I now sport hearing aids in part because I don't want people to think I am an idiot.

We are all losing our hearing from virtually the day we are born. We arrive in this world equipped with about 30,000 hair cells, those tiny vibration detectors in the cochlea. They convert the vibrations from our ear drums into electrical signals that are sent to the brain.

They are killed off over the years by noise-induced damage, certain drugs or a genetic predisposition. Once they are gone, they never grow back.

I am losing those precious cells at a faster rate than most. That's likely due to a rogue gene that makes me more susceptible to noise damage. It was passed onto me by my mother and she is now almost completely deaf.

I am pretty sure that Frank Sinatra never performed at jet-engine decibel levels so I fear that I am going deaf at faster rate than her. But I refuse to surrender to silence.

My hearing aids are indispensable. Without them, I understand only about 40 per cent of what's being said. With them on, I score about 90 per cent on word-recognition tests, which means I am fairly functional. But that number drops dramatically in a crowded room or if I am confronted with a low talker.

Today's hearing aids are marvellous pieces of technology. No longer are they crude amplifiers that simply pump up the volume. Now they can capture sound, then process it and deliver the specific frequencies that you are missing. They have evolved into mini-computers that are the product of the same digital revolution that produced the cellphone.

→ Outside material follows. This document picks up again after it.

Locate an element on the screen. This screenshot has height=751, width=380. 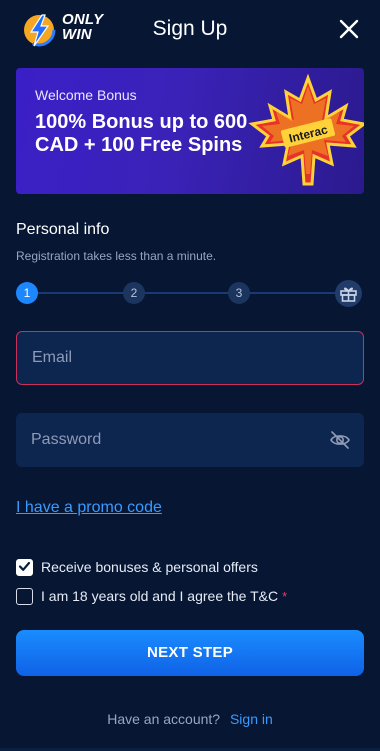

My new hearing aids connect to my phone invisibly via a wireless Bluetooth connection. That allows me to clearly hear phone calls or music, and to adjust them for better sound in different environments.

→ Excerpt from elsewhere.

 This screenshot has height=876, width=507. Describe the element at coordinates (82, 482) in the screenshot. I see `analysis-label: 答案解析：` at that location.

They can also perform another neat trick. With a couple of clicks I can set them so that they receive the sound from my phone's microphone. Then I can discreetly slide the phone across the table a spot near the person talking so the speaker's voice is isolated and clearer. Perhaps I shouldn't admit this, but I can also leave the room and hear what people are saying about me.

When I look to the future I sometimes wish I were a chicken. Researchers have discovered that if you deafen a chicken by killing its hair cells, within a few days they grow back. That's raised the tantalizing question: What if there's a way to make human hair cells perform the same trick?

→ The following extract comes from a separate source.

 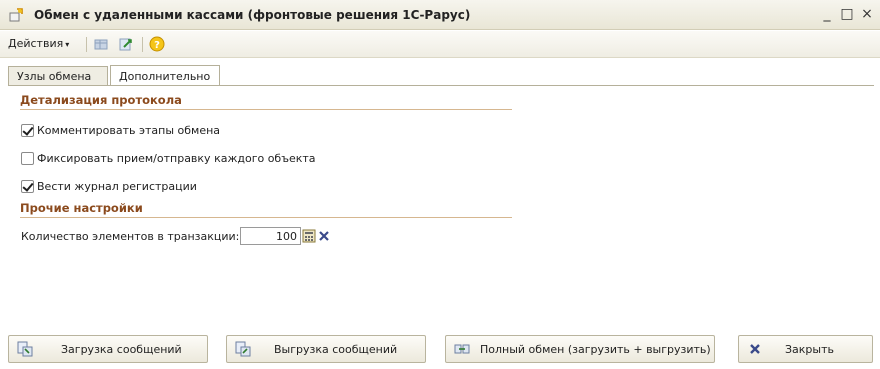 I want to click on load-messages-icon, so click(x=25, y=349).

Or maybe I should wish that I were a mouse. In the natural scheme of things, mice, like other mammals including us, cannot regrow dead hair cells. But now they can, at least in the laboratory. There is now a worldwide hunt under way for a cure for hearing loss, including some great work being done at Toronto's Sunnybrook Research Institute.

One researcher told me that Big Pharma has finally woken up, and is devoting more and more resources to the search. No surprise there since my fellow boomers are well on the way to becoming the deafest generation. The demand for any cure would be astronomical.

Novartis AG is already conducting human trials on one promising biopharmaceutical agent called CFG166. Of course if it is ever approved, the company's marketing department will likely christen it "Hearagra" or some such silly Latinate brand name.

The consensus among the researchers is that it will be at least five to 10 years before any treatment that could even remotely be called a cure will come to market.

In the meantime, I take heart in knowing that hearing aids and cochlear implants are getting better and better.

Still, as the saying goes, an ounce of prevention is worth a pound of cure. I was reminded of that old saw recently at a Maple Leafs game. The players were propelled onto the ice for the faceoff by a deluge of decibels courtesy of AC/DC. My wife covered her ears and I turned off my hearing aids. I still heard the riffs too loud if not too clear.

A young family were sitting a couple of rows below us. Their two little boys leapt to their feet and bounced up and down with excitement. Both of them were wearing ear protectors of the sort used by ground crews at airports.

Smart parents, I thought. Yet after the game it seemed virtually every fan under 30 began popping in their ear buds as they were leaving the building. They probably weren't listening to the Ramones – but I imagined I could hear the screams of dying hair cells.